Des affrontements ont en effet opposé les islamistes à l'armée vendredi soir, suite à une attaque des insurgés dans la ville de Damboa, à l'issue desquels plus de 50 islamistes ont été tués, selon l'armée.
Ni le porte-parole des armées, ni le porte-parole du gouvernement fédéral n'étaient joignables dimanche soir pour réagir à ces informations. Un responsable de Damboa avait affirmé, lors de cet enlèvement, que certaines des filles étaient des enfants âgés de 3 à 12 ans.

Boko Haram a commencé à enlever des jeunes filles dans cette région bien avant le rapt de plus de 200 lycéennes de la ville de Chibok , également dans l'État de Borno, mi-avril, qui a provoqué une vive émotion au Nigeria et dans le monde. Un rapport de Human Rights Watch datant de fin 2013 fait notamment état d'enlèvements et de viols de femmes et de jeunes filles par le groupe islamiste et d'enrôlement de force de jeunes enfants. Des rapts qui provoquent la colère de la population.
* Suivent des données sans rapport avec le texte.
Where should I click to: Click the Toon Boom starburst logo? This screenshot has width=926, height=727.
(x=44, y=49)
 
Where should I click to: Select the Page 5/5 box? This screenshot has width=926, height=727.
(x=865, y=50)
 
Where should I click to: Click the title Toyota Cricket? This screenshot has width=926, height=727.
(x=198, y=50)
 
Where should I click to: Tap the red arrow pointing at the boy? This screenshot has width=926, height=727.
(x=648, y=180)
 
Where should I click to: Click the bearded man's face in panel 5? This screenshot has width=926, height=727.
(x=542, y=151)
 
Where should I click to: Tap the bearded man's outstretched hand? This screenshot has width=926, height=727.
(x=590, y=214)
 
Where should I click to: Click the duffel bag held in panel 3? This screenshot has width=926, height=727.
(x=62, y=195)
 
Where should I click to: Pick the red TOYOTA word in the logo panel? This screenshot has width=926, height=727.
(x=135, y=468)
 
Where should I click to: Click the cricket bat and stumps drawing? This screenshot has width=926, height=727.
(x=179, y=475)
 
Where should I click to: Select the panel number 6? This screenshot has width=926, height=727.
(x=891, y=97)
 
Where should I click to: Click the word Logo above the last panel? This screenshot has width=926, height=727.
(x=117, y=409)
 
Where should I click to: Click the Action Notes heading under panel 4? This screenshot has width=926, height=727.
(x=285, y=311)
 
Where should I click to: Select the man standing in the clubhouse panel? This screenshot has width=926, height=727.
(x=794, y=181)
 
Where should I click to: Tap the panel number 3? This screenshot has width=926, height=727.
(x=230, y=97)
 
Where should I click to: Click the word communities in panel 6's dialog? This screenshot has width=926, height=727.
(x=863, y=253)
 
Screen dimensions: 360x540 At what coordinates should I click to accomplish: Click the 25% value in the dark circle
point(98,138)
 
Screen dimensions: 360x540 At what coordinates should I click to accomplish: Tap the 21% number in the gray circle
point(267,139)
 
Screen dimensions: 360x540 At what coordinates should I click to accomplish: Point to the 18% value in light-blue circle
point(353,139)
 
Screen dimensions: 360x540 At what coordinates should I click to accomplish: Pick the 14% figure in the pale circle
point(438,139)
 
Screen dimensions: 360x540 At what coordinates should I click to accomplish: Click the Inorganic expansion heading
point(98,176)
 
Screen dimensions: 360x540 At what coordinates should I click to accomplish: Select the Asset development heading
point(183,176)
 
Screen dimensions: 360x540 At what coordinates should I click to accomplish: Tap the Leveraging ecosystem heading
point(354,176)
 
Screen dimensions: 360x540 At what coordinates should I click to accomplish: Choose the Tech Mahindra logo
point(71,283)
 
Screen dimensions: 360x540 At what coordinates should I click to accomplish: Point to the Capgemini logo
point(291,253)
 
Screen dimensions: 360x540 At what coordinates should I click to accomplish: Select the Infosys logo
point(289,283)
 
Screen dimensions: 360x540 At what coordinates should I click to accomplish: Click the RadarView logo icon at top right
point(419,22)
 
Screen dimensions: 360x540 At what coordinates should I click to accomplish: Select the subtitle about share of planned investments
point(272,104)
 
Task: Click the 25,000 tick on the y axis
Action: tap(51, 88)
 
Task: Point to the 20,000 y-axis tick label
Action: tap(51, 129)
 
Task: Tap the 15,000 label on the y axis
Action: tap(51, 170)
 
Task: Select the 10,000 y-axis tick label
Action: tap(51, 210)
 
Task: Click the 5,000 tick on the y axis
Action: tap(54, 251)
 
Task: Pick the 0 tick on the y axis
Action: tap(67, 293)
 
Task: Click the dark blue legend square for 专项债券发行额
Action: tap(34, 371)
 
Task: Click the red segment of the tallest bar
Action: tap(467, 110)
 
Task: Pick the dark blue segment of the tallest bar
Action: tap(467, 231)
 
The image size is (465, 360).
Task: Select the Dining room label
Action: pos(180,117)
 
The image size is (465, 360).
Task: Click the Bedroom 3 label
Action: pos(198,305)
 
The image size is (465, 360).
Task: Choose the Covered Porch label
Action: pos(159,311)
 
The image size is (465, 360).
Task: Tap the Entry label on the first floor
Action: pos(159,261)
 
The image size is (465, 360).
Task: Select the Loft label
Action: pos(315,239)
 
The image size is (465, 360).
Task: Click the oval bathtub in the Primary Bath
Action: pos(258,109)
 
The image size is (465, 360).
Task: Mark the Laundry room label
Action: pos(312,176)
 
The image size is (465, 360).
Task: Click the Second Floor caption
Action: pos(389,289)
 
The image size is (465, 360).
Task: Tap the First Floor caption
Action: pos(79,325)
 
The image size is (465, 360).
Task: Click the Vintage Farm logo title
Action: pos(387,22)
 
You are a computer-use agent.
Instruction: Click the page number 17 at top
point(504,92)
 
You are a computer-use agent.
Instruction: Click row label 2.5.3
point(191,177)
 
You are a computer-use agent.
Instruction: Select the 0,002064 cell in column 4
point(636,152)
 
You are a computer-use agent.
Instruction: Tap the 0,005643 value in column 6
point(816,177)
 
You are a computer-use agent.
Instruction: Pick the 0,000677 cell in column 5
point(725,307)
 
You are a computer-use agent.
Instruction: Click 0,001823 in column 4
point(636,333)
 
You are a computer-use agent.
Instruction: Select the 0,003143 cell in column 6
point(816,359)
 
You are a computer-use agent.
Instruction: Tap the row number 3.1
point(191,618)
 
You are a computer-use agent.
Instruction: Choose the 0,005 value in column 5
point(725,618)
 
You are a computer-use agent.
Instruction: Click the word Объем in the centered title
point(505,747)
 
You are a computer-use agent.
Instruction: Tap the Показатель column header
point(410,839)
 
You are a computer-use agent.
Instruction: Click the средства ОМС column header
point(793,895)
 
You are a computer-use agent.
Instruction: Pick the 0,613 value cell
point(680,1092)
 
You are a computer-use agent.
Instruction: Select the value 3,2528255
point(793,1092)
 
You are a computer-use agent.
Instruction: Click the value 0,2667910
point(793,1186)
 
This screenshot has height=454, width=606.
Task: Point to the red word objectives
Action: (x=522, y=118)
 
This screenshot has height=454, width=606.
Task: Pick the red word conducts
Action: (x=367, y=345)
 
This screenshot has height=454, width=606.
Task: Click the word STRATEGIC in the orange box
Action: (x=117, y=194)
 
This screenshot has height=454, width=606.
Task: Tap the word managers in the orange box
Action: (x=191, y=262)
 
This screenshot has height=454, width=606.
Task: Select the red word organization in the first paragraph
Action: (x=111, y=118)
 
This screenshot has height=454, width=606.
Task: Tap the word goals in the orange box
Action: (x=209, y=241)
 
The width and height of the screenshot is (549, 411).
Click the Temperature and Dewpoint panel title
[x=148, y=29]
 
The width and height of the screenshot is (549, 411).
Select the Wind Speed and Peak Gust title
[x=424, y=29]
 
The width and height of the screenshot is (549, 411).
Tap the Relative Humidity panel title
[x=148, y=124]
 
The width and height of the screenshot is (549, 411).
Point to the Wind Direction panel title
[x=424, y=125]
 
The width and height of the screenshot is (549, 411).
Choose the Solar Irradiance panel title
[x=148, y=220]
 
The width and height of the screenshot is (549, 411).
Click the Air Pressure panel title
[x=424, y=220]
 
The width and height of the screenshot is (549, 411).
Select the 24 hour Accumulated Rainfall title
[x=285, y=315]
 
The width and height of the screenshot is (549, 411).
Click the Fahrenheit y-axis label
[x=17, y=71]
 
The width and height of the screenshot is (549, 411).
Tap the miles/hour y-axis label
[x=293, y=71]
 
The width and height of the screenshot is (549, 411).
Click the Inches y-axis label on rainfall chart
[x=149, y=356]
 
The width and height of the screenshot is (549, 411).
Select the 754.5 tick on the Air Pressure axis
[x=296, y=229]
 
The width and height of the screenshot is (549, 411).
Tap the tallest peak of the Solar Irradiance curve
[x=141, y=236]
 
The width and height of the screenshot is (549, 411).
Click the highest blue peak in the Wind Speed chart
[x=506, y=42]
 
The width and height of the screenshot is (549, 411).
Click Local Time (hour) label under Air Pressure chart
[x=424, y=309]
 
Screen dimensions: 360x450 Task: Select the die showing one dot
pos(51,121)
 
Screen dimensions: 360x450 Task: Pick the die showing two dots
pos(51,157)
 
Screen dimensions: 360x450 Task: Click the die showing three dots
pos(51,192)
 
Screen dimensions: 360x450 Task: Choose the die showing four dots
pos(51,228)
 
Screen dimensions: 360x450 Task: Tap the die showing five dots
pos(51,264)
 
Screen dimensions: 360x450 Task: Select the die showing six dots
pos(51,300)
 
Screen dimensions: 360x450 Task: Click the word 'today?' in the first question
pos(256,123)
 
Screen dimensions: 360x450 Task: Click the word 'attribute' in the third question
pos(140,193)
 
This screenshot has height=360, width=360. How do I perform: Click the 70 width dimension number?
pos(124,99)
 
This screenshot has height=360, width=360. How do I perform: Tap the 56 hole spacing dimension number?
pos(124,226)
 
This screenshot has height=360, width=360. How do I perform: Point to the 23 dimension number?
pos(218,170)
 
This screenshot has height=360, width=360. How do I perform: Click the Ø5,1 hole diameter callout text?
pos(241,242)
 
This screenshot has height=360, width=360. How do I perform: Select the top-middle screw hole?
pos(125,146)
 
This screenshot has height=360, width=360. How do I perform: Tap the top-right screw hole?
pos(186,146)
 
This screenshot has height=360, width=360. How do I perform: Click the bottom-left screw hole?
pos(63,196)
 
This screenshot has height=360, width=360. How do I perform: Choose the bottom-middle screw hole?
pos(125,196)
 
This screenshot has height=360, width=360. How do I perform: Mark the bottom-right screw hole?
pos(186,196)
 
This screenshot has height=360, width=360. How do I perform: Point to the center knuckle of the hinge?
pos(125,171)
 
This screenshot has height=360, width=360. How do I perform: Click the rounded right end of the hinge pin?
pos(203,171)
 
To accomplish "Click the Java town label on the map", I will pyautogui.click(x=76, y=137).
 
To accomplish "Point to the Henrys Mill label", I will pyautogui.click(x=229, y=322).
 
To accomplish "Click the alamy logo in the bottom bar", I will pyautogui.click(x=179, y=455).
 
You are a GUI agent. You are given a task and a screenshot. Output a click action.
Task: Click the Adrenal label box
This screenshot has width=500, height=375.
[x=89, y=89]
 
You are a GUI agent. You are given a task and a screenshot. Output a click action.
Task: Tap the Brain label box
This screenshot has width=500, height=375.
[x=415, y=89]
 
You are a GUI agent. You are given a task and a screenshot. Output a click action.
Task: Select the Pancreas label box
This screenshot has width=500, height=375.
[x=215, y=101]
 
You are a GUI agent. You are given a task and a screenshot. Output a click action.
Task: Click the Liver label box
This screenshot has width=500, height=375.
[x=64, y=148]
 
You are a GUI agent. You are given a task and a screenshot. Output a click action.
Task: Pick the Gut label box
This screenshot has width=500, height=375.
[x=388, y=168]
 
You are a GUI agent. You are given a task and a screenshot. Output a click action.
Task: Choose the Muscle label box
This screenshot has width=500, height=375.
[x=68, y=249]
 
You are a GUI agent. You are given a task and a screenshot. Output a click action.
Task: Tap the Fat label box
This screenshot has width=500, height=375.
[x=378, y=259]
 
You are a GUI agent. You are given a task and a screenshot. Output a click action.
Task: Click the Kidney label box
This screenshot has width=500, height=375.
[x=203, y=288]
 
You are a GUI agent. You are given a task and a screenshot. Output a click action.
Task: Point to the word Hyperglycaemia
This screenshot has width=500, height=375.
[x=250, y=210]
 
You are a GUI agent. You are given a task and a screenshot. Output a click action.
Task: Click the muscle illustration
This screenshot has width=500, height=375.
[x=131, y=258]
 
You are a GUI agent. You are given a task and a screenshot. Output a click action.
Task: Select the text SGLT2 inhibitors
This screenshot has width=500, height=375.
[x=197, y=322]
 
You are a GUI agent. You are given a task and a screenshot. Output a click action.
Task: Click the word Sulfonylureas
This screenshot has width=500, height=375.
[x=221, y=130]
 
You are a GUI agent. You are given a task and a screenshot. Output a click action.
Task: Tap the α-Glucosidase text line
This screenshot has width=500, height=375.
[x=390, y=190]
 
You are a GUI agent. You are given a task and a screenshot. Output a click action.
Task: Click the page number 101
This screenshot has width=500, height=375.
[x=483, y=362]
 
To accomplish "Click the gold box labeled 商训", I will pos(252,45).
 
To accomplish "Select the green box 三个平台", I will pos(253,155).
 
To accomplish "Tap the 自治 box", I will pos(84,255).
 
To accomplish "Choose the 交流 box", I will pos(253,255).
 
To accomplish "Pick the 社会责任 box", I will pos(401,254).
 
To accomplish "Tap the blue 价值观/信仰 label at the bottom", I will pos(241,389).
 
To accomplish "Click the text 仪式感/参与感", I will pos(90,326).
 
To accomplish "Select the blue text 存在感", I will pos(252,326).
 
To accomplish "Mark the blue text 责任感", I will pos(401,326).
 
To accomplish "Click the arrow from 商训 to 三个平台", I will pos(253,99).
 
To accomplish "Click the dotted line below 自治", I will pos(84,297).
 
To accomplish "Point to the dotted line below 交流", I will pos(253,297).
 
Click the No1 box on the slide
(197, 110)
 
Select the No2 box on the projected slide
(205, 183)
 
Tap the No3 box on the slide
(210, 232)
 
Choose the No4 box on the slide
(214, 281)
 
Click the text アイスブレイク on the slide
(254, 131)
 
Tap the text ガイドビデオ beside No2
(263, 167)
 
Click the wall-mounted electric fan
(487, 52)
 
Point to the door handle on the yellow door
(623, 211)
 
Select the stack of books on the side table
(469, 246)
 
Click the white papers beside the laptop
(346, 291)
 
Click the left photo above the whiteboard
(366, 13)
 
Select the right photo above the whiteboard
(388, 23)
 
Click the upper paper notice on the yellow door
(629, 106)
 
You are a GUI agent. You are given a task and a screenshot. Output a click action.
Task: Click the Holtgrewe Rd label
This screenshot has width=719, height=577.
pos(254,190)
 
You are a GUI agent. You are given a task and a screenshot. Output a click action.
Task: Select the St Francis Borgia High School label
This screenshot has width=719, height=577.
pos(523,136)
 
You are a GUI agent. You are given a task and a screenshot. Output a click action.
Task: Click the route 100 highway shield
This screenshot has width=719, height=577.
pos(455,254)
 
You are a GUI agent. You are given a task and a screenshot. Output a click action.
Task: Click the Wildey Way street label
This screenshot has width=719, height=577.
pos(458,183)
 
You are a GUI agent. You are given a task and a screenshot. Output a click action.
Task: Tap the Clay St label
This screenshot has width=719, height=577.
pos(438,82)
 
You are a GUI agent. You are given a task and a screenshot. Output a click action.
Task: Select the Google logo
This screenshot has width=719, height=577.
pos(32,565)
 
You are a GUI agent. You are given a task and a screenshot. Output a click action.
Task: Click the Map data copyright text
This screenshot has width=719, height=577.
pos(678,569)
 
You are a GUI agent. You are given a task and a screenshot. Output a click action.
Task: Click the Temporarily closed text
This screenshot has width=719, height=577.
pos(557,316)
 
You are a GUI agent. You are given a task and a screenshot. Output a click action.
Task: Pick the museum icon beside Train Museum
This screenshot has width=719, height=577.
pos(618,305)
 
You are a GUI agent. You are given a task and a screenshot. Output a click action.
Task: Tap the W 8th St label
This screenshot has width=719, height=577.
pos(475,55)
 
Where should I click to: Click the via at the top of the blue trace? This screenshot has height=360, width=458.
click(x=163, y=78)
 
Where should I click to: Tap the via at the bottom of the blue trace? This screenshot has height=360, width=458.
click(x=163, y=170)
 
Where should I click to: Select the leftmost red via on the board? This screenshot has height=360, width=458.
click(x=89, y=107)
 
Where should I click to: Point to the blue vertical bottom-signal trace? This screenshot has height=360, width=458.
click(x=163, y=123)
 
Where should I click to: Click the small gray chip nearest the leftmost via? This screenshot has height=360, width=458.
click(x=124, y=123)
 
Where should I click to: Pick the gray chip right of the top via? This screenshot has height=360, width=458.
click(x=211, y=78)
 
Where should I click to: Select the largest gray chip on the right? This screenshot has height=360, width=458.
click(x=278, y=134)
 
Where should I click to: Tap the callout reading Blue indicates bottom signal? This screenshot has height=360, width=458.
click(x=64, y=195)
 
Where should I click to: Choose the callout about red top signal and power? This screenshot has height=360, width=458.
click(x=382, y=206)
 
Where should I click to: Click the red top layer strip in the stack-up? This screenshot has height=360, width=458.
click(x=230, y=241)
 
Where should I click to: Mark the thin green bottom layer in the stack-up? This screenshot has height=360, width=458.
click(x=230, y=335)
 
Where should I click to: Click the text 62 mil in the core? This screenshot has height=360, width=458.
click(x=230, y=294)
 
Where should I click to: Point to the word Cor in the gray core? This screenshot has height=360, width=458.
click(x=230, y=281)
Une cinquantaines de militants du mouvement "bring back our girls" (Rendez-nous nos filles), qui manifeste presque quotidiennement à Abuja en soutien aux lycéennes de Chibok, a tenté de marcher dimanche jusqu'à la présidence, de façon spontanée, mais a été invitée à rebrousser chemin par les forces de l'ordre. "Cela fait 83 jours que les jeunes filles ont été enlevées, nous manifestons depuis 68 jours mais personne ne nous écoute" a déclaré Aisha Yesufu à la presse. "Nous avons donc décidé d'aller manifester jusqu'au Président pour qu'il sache que nous sommes toujours là (...) et qu'il y a toujours des filles dans la brousse depuis 83 jours et qu'on ne fait rien pour elles".